Your IAM team manages 5,000 human identities with military precision: SSO, MFA, access reviews, automated offboarding, behavioral analytics. Meanwhile, 200,000 machine identities — TLS certificates, SSH keys, API tokens, service accounts, workload credentials — are scattered across your infrastructure with no inventory, no ownership, no rotation, and no offboarding process.
This isn’t a niche problem. Machine identities are the credentials that authenticate your servers, encrypt your data, sign your code, and connect your services. When they’re compromised, the blast radius is often larger than a compromised human identity — because machines have broader access, operate 24/7, and don’t trigger behavioral anomaly alerts.
The Scale of the Problem
A typical mid-size enterprise (2,000 employees):
| Identity Type | Estimated Count | Managed? |
|---|---|---|
| Human identities (AD/SSO) | 2,500 | ✅ Yes (IAM team) |
| TLS certificates | 3,000-8,000 | ⚠️ Partially |
| SSH keys (authorized_keys entries) | 15,000-30,000 | ❌ Rarely |
| API keys and tokens | 10,000-50,000 | ❌ Almost never |
| Service account credentials | 5,000-15,000 | ⚠️ Partially |
| Container/workload identities | 50,000-200,000 | ⚠️ If using service mesh |
| Total machine identities | ~100,000-300,000 | ~10-20% managed |
The ratio: 45-100 machine identities per human identity. And the machine identities have less governance, less monitoring, and less lifecycle management than the human ones.

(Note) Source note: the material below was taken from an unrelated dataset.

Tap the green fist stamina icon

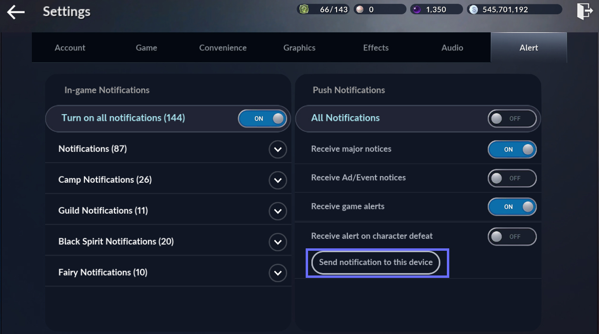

Why Machine Identities Are Different
Human identity management is mature because it maps to organizational processes:
| Event | Human Identity | Machine Identity |
|---|---|---|
| Creation | HR hires → IT provisions | Developer deploys → credential created (no ticket, no approval) |
| Access review | Quarterly review (SOX, SOC 2) | Never reviewed (or reviewed without understanding) |
| Role change | Manager approves → access updated | Service changes → old credentials persist alongside new |
| Termination | HR terminates → access revoked same day | Service decommissioned → credentials forgotten |
| Compromise | Lock account, force password reset | ??? (often: nobody knows the credential exists) |
The fundamental gap: human identities have organizational lifecycle events. Machine identities don’t. Nobody sends an “offboarding ticket” when a microservice is decommissioned. Nobody does an “access review” for API tokens.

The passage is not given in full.